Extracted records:
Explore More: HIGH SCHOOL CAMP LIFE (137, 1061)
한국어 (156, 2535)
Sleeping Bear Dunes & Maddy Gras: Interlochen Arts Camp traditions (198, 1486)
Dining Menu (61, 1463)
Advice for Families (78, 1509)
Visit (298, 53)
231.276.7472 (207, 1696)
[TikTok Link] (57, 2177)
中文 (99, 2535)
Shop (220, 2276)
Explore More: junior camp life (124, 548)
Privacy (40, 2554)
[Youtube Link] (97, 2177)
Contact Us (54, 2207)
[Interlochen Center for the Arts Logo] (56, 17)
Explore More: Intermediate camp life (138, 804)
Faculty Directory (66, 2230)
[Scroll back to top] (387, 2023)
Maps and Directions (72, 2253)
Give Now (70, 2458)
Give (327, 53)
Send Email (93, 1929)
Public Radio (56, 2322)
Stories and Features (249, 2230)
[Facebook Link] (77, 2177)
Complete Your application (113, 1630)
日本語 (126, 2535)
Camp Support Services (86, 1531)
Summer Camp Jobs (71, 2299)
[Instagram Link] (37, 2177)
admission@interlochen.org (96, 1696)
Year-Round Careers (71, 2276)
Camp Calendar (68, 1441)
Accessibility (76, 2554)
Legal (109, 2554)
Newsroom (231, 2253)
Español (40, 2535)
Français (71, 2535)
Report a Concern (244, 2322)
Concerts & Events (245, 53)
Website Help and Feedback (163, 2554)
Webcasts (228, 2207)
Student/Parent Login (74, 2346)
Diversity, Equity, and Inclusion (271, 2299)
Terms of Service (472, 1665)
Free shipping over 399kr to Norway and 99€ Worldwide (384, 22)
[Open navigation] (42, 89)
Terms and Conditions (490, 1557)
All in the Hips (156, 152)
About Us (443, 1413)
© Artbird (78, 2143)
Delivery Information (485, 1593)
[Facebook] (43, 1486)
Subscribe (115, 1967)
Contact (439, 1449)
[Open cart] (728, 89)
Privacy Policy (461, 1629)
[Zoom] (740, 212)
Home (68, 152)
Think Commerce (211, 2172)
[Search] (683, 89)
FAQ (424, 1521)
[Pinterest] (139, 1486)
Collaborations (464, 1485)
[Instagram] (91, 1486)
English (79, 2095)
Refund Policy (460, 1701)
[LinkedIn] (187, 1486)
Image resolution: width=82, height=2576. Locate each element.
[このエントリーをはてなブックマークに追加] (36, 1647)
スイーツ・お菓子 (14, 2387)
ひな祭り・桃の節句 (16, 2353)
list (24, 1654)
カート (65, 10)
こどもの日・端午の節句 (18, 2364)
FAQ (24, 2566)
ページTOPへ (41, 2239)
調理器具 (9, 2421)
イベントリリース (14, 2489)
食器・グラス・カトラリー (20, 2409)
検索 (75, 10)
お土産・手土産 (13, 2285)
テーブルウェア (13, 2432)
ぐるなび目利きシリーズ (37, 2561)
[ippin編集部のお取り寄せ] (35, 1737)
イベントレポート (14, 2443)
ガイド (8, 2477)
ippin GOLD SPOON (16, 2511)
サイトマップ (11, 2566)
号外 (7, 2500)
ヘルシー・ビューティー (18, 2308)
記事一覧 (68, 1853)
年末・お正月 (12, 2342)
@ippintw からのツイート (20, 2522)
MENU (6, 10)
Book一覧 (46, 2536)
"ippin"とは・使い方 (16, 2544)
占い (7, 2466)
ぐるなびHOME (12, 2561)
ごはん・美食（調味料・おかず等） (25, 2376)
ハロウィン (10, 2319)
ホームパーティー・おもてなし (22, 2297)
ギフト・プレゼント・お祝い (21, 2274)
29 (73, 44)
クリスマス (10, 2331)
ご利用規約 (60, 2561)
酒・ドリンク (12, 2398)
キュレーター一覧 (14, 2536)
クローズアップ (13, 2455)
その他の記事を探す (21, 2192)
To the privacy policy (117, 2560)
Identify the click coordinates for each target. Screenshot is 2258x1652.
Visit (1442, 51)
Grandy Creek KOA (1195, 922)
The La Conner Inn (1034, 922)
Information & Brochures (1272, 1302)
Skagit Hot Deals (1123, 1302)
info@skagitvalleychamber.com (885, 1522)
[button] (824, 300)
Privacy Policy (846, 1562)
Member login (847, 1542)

--- ACTIVITY ---
Output each line exactly, from the first line of the data down to the line that contains "Faculty Directory (66, 2230)", both included.

--- WRITTEN SOLUTION ---
Explore More: HIGH SCHOOL CAMP LIFE (137, 1061)
한국어 (156, 2535)
Sleeping Bear Dunes & Maddy Gras: Interlochen Arts Camp traditions (198, 1486)
Dining Menu (61, 1463)
Advice for Families (78, 1509)
Visit (298, 53)
231.276.7472 (207, 1696)
[TikTok Link] (57, 2177)
中文 (99, 2535)
Shop (220, 2276)
Explore More: junior camp life (124, 548)
Privacy (40, 2554)
[Youtube Link] (97, 2177)
Contact Us (54, 2207)
[Interlochen Center for the Arts Logo] (56, 17)
Explore More: Intermediate camp life (138, 804)
Faculty Directory (66, 2230)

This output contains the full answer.